• **TEXTE DE LA PAGE**
+ + + + +

On peut voir d'abord que, loin d'abroger l'art. 285 du Code pénal, l'art. 1o de la loi de 1819 ne fait qu'en confirmer le premier paragraphe. L'une et l'autre disposition incriminent et punissent des mêmes peines la distribution ou la mise en vente de pièces contenant provocation à des crimes ou à des délits.

La différence entre les deux articles consiste d'abord en ce que le Code pénal incrimine spécialement les crieurs, afficheurs, vendeurs et distributeurs d'imprimés, tandis que la loi de 1819 incrimine en termes généraux « quiconque », par l'un des moyens qu'elle spécifie, aura provoqué à des crimes ou à des délits.

Cependant cette première différence ne suffirait pas à donner une existence distincte à l'incrimination de l'art. 285, puisque les personnes qu'elle désigne sont comprises dans l'expression « quiconque » employée par la loi de 1819.

Mais l'art. 285 ne s'applique pas à tous les crieurs, vendeurs et distributeurs : il s'applique seulement à ceux de ces agents de publication qui auront débité des imprimés sans nom d'auteur ou d'imprimeur. Dès lors l'incrimination du Code pénal devient un cas particulier du délit de provocation défini en termes généraux par l'art. 1er de la loi du 17 mai 1819: elle subsiste donc avec sa définition et ses peines.

Ainsi lorsqu'une provocation à un crime aura été commise par l'un des moyens de publicité spécifiés en l'art. 1o de la loi du 17 mai 1819, autre que la vente d'imprimés sans nom d'auteur ou d'imprimeur, on appliquera cette loi, même quand le délit aura été consommé par le criage, par la vente ou par la distribution d'imprimés.

Mais si ces imprimés ainsi distribués et qui contenaient provocation à com mettre un crime ou un délit, ne portaient pas de nom d'auteur ou d'imprimeur, alors on n'appliquera plus la loi de 1819, mais l'art. 285 du Code pénal, puisque cet article a incriminé spécialement le débit d'imprimés dans ces conditions.

+ + + + +

• **DONNÉES FOURNIES**
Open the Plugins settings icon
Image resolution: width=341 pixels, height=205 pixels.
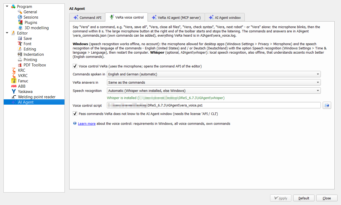pyautogui.click(x=20, y=23)
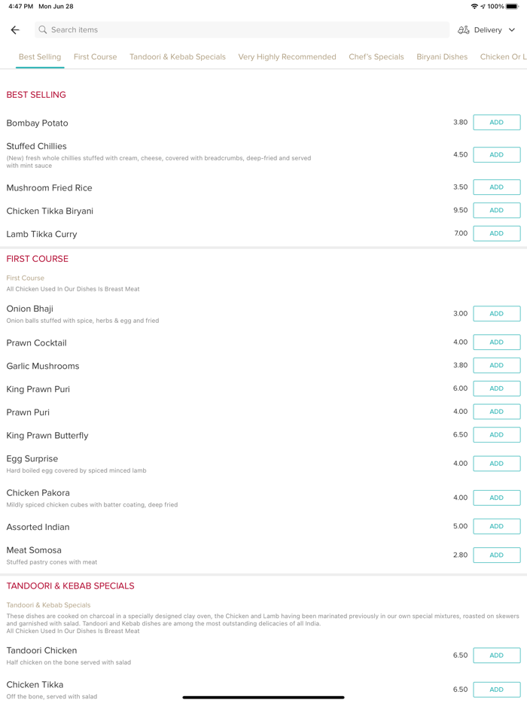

+ + + + +

• **CONSIGNE**
Prolongez le texte sur l'article 285 du Code pénal et la loi de 1819 en reprenant après sa dernière phrase.

• **RÉPONSE**
Ainsi constitué en incrimination spéciale, le délit défini par l'art. 285 n'est autre que celui de l'art. 283, plus la circonstance aggravante de provocation à des crimes ou délits : car l'art. 285 n'énonce que cette circonstance et, par le mot « si», la rapporte à la définition du délit prévu par l'art. 283.

Or, d'après l'art. 283, la publication ou reproduction n'est punissable qu'au

tant qu'elle a eu lieu sciemment il faut donc, pour l'application de l'art. 285, que cette condition soit aussi remplie.

La peine déterminée par l'art. 285 sera donc appliquée à celui qui aura crié ou débité des imprimés sans nom d'auteur ou d'imprimeur, contenant provocation; mais le débit ne sera punissable qu'autant qu'il aura été fait sciemment. Remarquons d'ailleurs que le délit sera dès lors constitué, et qu'il n'est pas nécessaire d'établir que l'agent ait su tout à la fois, et qu'il faisait une distribution ou publication délictueuse, et que l'imprimé qu'il distribuait contenait des provocations. Du moment où il n'était pas de bonne foi sur le premier point, il est punissable, et peu importe que sur le second point il fût ou non dans l'erreur la loi ne fait aucune distinction à cet égard. Le juge seul y pourra trouver une raison d'indulgence ou de sévérité dans l'application de la peine.

Le § 1er de l'art. 285 déclare le crieur ou distributeur punissable comme complice des provocateurs.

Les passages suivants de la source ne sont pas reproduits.